Quando falamos em inovação, o que nos vem à cabeça geralmente é a novidade absoluta, revolucionária, como a invenção do computador ou do telefone celular. Esta é a inovação radical, que configura uma quebra de paradigma tecnológico. Mas não é menos importante a inovação incremental, fruto da atividade paciente e exaustiva de tentarmos melhorar aquilo que já existe. É desta que se trata quando, para queimar etapas e nos posicionar adequadamente num determinado mercado, descartamos a possibilidade de "reinventar a roda" e partimos para criar variações de produtos existentes. É essa inovação modesta que está em jogo também quando, para se equipar com uma tecnologia cara ou indisponível, uma indústria pratica a chamada "engenharia reversa", desmontando equipamentos para reconstruí-los criativamente, com materiais e ferramentas mais acessíveis.
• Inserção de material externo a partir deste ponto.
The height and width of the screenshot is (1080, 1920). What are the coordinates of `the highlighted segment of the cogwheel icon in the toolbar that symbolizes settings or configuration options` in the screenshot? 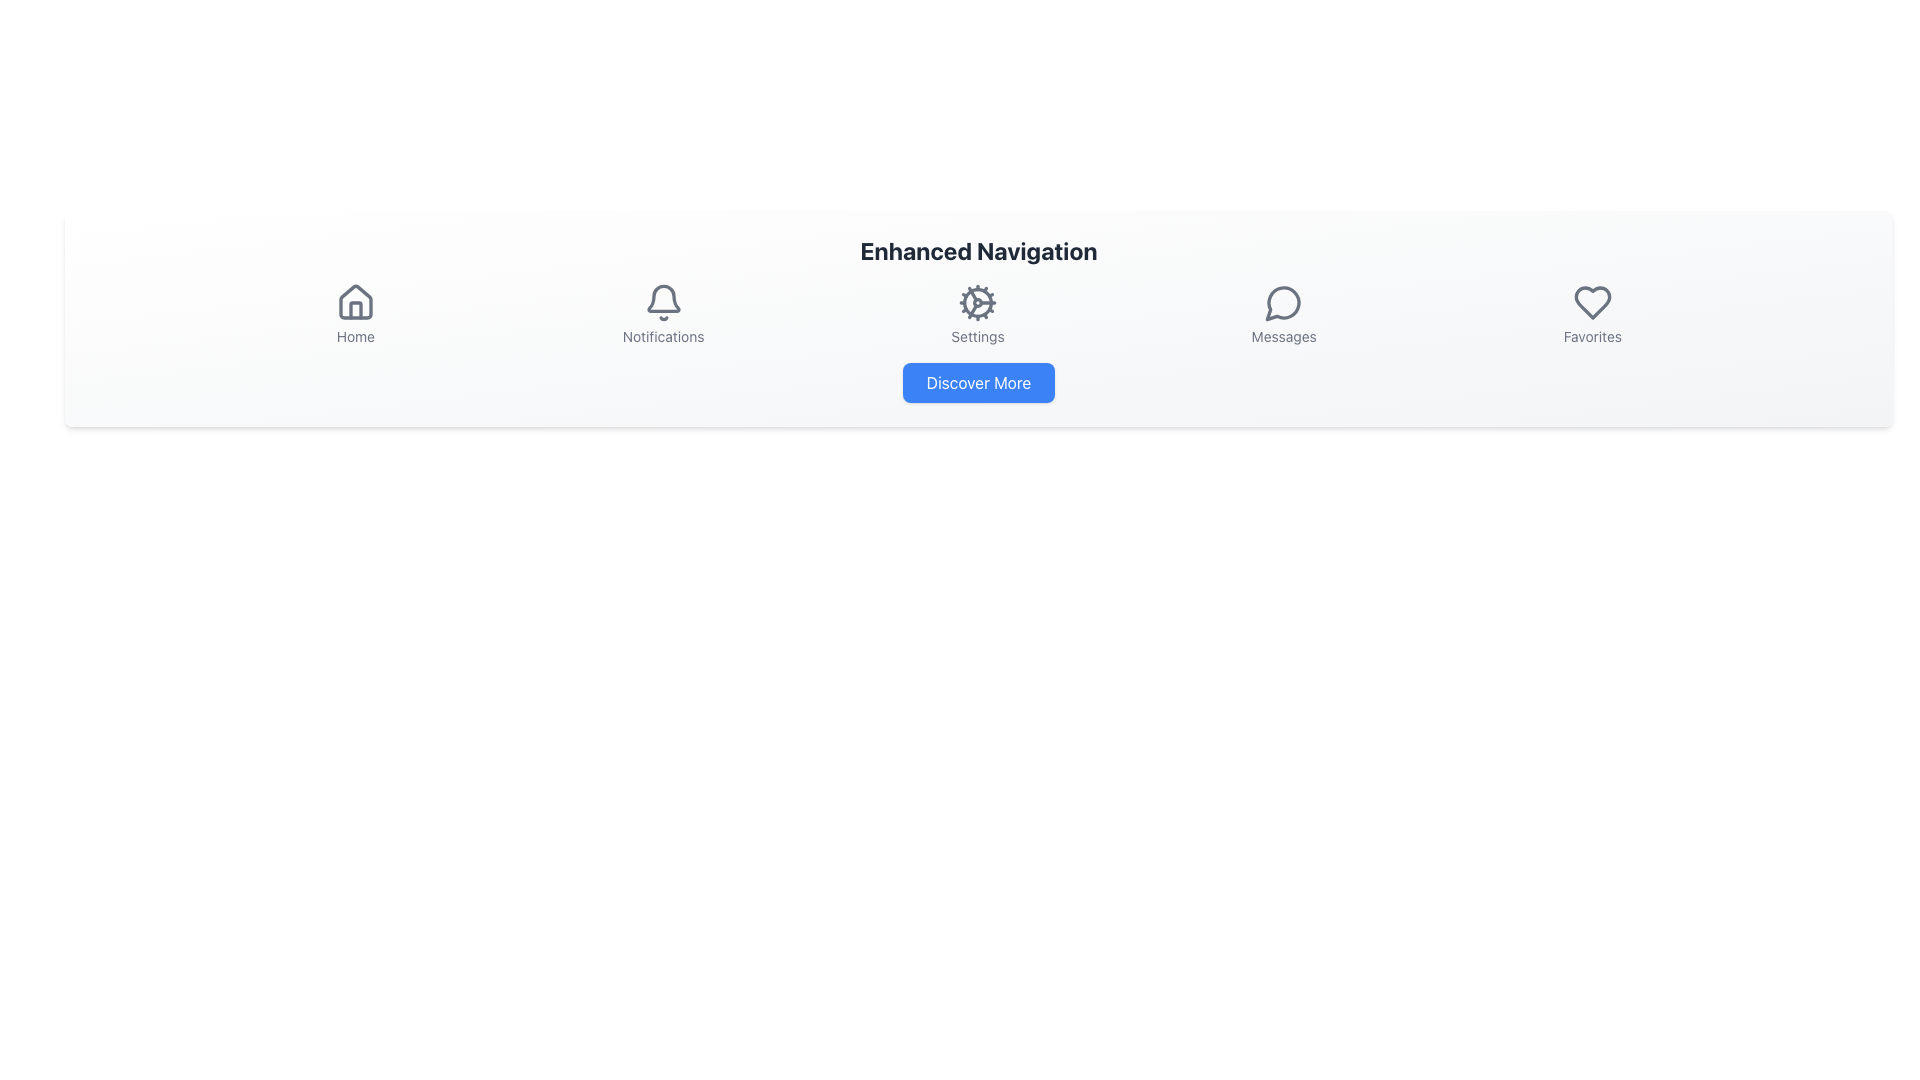 It's located at (973, 311).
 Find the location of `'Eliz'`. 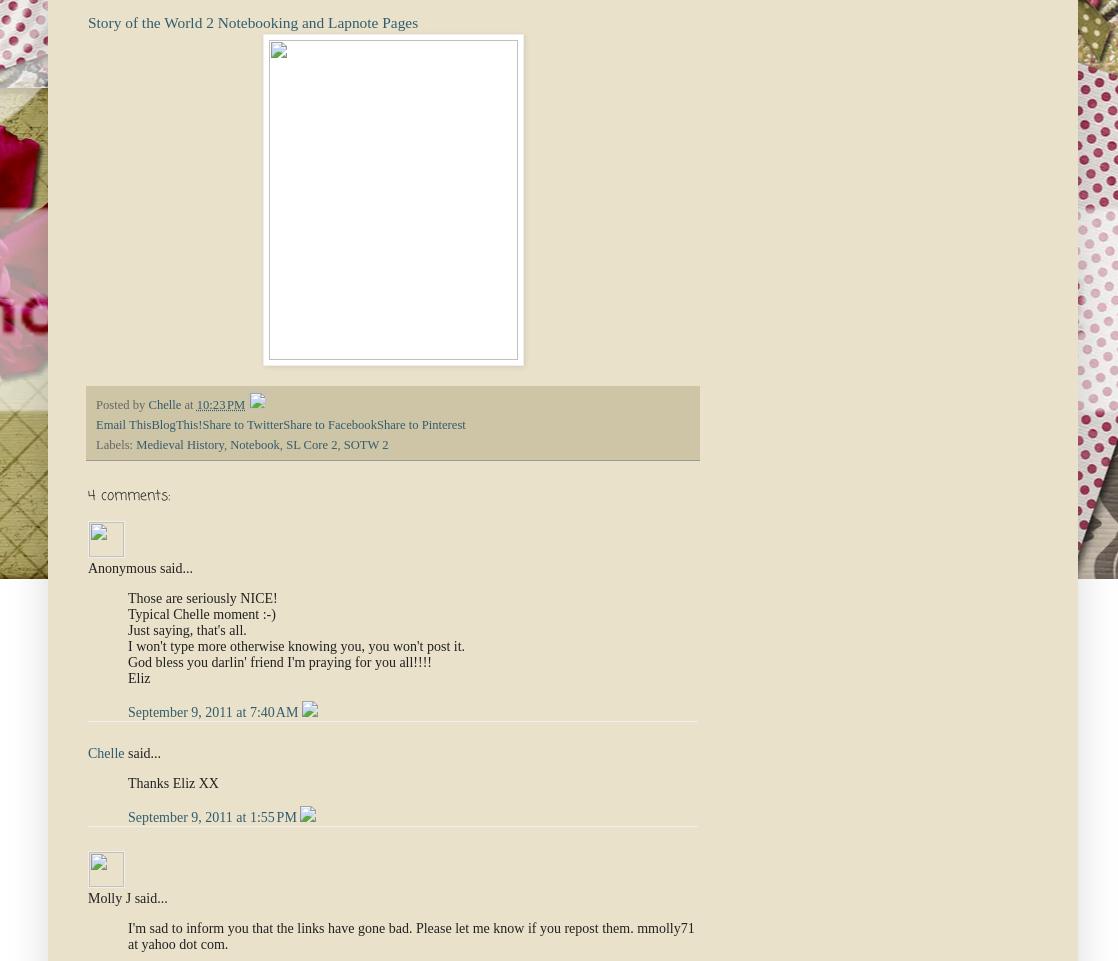

'Eliz' is located at coordinates (138, 677).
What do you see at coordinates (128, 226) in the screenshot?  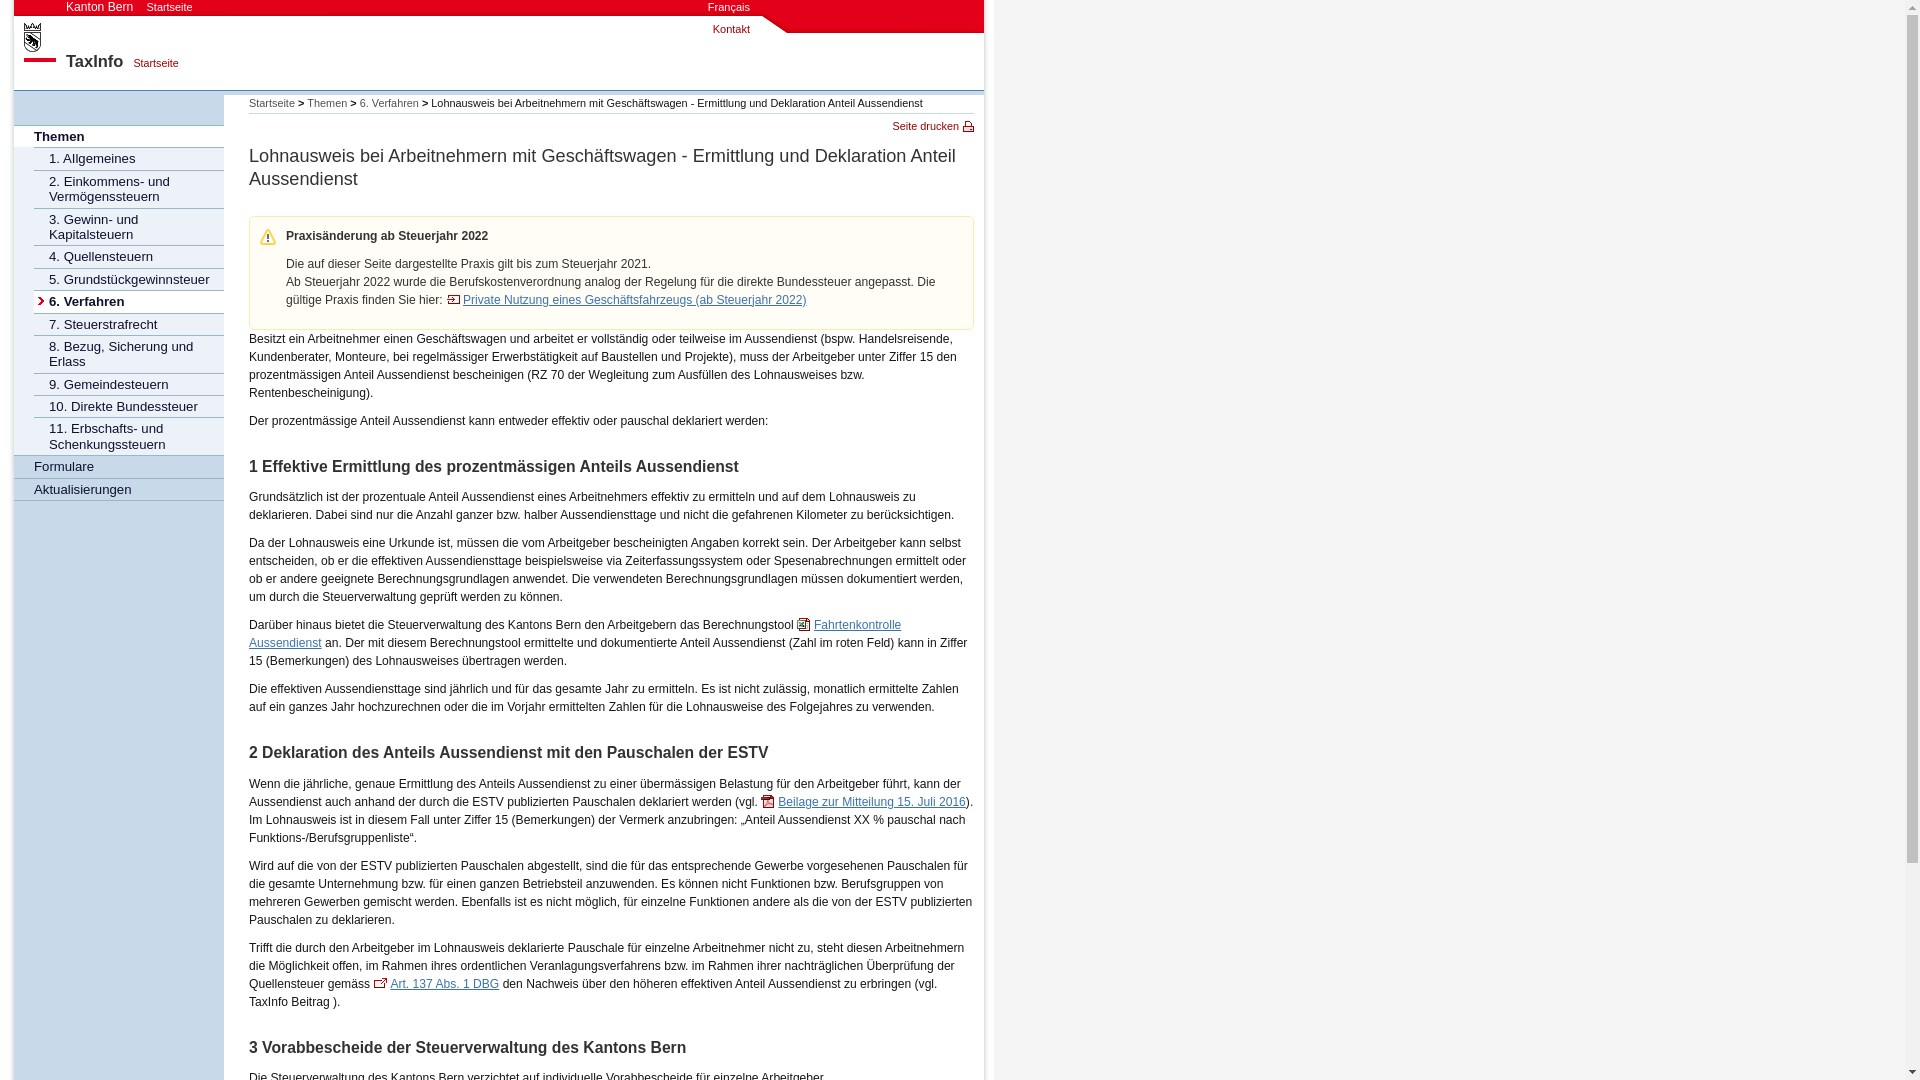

A Suíça, país respeitado pela sofisticação tecnológica de sua indústria e hoje o maior beneficiário per capita de direitos de propriedade industrial, postergou durante décadas a adoção de um sistema de patentes para copiar tecnologias alemãs e inglesas, especialmente na área farmacêutica. O Japão, famoso por ter reerguido sua economia, após a 2ª Guerra Mundial, com ênfase na imitação de produtos europeus e norte-americanos, desenvolveu posteriormente uma imbatível política de inovação baseada na miniaturização de aparelhos. Para ficarmos com um exemplo mais recente, basta lembrar Taiwan, que inova incessantemente na área de componentes e semicondutores microeletrônicos, o que lhe rende anualmente US$ 150 bilhões em exportações e 5 mil novos registros de patentes. Na verdade, todos os países emergentes asiáticos adotam a estratégia da imitação criativa, por entenderem que suas indústrias se beneficiam mais emulando as dos países desenvolvidos.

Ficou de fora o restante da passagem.